A history of mesial temporal sclerosis and its treatment
Bijal K. MEHTA and Edward J. FINE
Mesial temporal sclerosis (MTS) was first noted by Bouchet and Cazauvieihl in 1825. They described 9 patients with changes to Ammon's Horn, which they later called Ammon's Horn Sclerosis, as the source for those patientsí epilepsy. Sommer in 1880 first described the microscopic pathology of MTS. William Gowers and later Wilder Penfield, doubted that this area and the lesions described by Sommer were not likely to be a source of epilepsy. Spielmeyer and Scholtz stated that the temporal lobe lesions noted by Sommer were a result of epilepsy rather than its cause. In 1935, Stauder described post-mortem findings of MTS in a group of epileptic patients in Germany.
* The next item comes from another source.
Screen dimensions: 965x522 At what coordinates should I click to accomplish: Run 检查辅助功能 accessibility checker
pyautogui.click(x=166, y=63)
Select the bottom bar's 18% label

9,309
Surgical treatment was attempted, because MTS was intractable to medical therapy. Wilder Penfield and Richmond Paine reported that removal of "deeper" temporal lobe structures eliminated seizures in some patients who had prior superficial temporal lobe surgery. M.A. Falconer in the 1960-1970ís showed that the majority of adult patients who had spike discharges on their electroencephalograms (EEG) from their temporal lobes had MTS by histological criteria. He concluded that excision of sclerotic lesions reduced seizure recurrence. In the 1980's, Turner and Wyler showed that complete temporal lobectomy was effective treatment for temporal lobe epilepsy due to MTS.
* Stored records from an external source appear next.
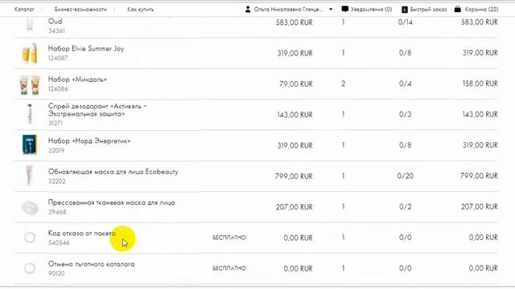Click the Активэль deodorant spray thumbnail
Screen dimensions: 515x289
[x=30, y=114]
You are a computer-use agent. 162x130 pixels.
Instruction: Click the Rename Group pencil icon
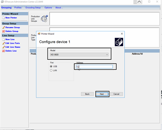(3, 27)
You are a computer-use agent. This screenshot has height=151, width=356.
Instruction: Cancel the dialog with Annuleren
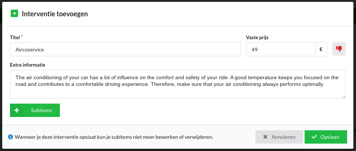point(279,137)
As neuro-imaging technology improved, diagnosis of MTS by computed tomography (CT) was first reported in 1 979 and by magnetic resonance imaging in 1987. Improved imaging and surgical techniques in the last 2 decades led to "reemergence" of surgical excision of the epilepsy causing lesions. Future interventional treatments for MTS and associated temporal lobe epilepsy will rely on the foundations of prior procedures and diagnostic techniques.